[Extract]
%%
It seems that at the beginning of every year I return to school after my winter break in a slump. Not just a slump, I'm talking about a gigantic bad attitude.
I work so hard up to the break, that when the break comes, I crash.
And when I say crash I'm talking about sitting on the couch in a puddle of my own drool and liking it.
This year wasn't any different except that this time I decided over the break, that without a doubt, I was done. This was going to be my last year teaching. In fact, I was so sure that I told anyone that would listen, that I couldn't take it anymore.
Forgive me, but now that Twisted Sister song "We're Not Gonna Take It" is stuck in my head
So what was different about this year that I decided I'd had enough?
Well, this year I started keeping track of all the hours I spend at my job. I always knew that it was a ridiculous number, but I never actually did the math.
Sort of ironic, isn't it? The math teacher that doesn't do the math.
I didn't keep track of any of my summer hours because a lot of that is just my own disease, working in my classroom before I had to be back. I wanted to be fair and reasonable because I knew that this data was going to help me make the decision of whether to stay or go. Just like that Clash song from the 80's.
I started with my hours on my first contract day and I included all the time I've spent planning, preparing, grading, teaching, everything.
And do you know what I found? I was averaging 58.6 hours per week doing my job. The job that the average citizen nauseatingly likes to remind me, although very much in error, allows me to have my summers off and leave everyday at 2:30. Never mind that I'm teaching until 3:34, my contract time doesn't end until 4:00, and I never have the luxury of walking away at 4:00. Pesky details.
Do I sound bitter? I won't deny it, I'll just smile and fake it until I make it.
Back to the actual hours, I figured out that if I continued at this pace I would have put in 2,168 hours in 37 weeks.
I compared this to a 40-hour/week job working 50 weeks a year with 2 weeks of vacation, working 2,000 hours per year.
That's right, I'm working 168 more hours in a year, but in less time.
Somehow having summers off isn't as attractive as it once was.
What I'm talking about here is balance.
%%
[Exercise data]
%%
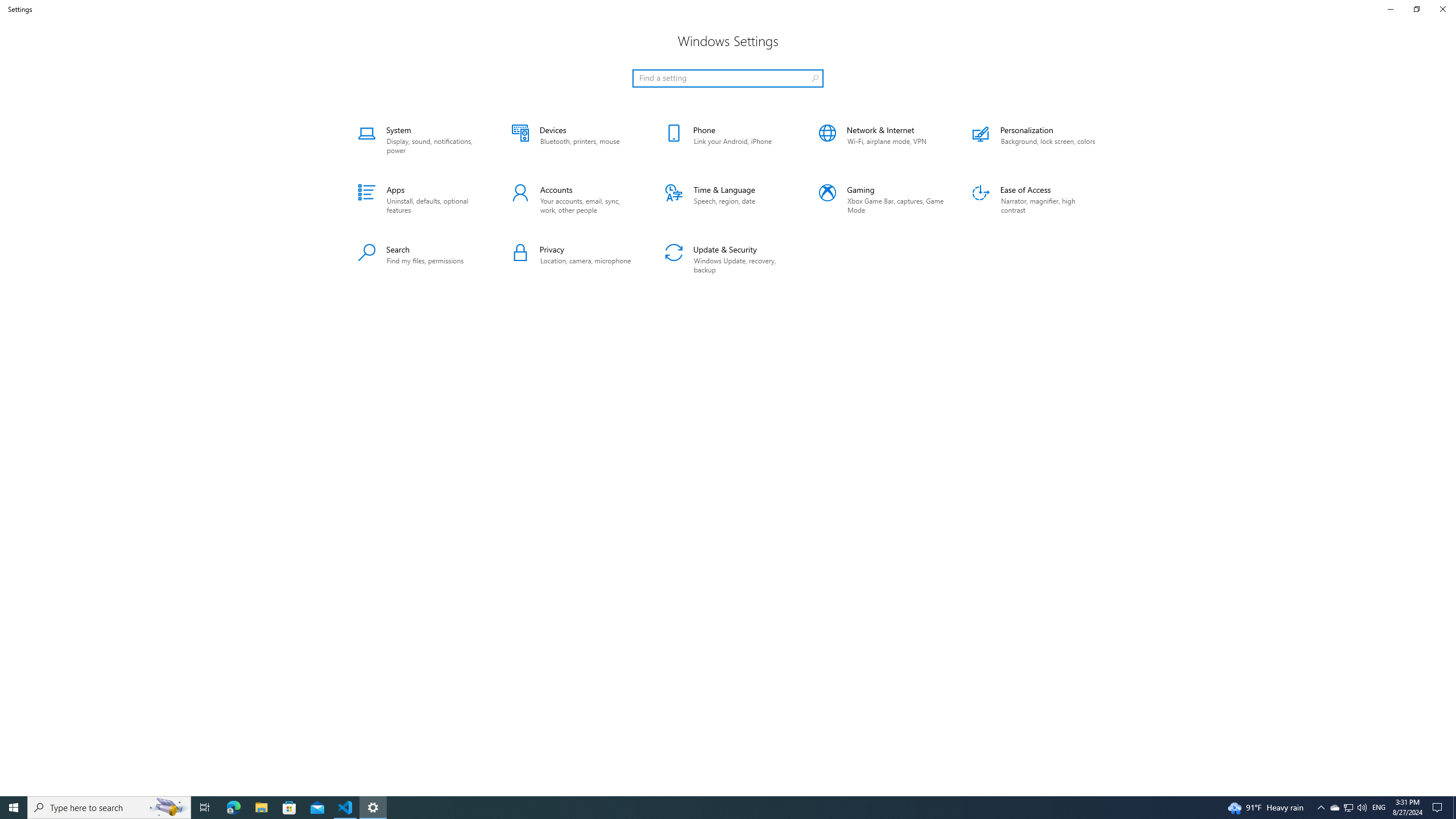  What do you see at coordinates (728, 78) in the screenshot?
I see `'Search box, Find a setting'` at bounding box center [728, 78].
%%
[Problem statement] Please rewrite the passage about teaching hours from "I started with" up to and including "hours per year.", changing "58.6 hours" to "61.2 hours".

[Written solution]
I started with my hours on my first contract day and I included all the time I've spent planning, preparing, grading, teaching, everything.
And do you know what I found? I was averaging 61.2 hours per week doing my job. The job that the average citizen nauseatingly likes to remind me, although very much in error, allows me to have my summers off and leave everyday at 2:30. Never mind that I'm teaching until 3:34, my contract time doesn't end until 4:00, and I never have the luxury of walking away at 4:00. Pesky details.
Do I sound bitter? I won't deny it, I'll just smile and fake it until I make it.
Back to the actual hours, I figured out that if I continued at this pace I would have put in 2,168 hours in 37 weeks.
I compared this to a 40-hour/week job working 50 weeks a year with 2 weeks of vacation, working 2,000 hours per year.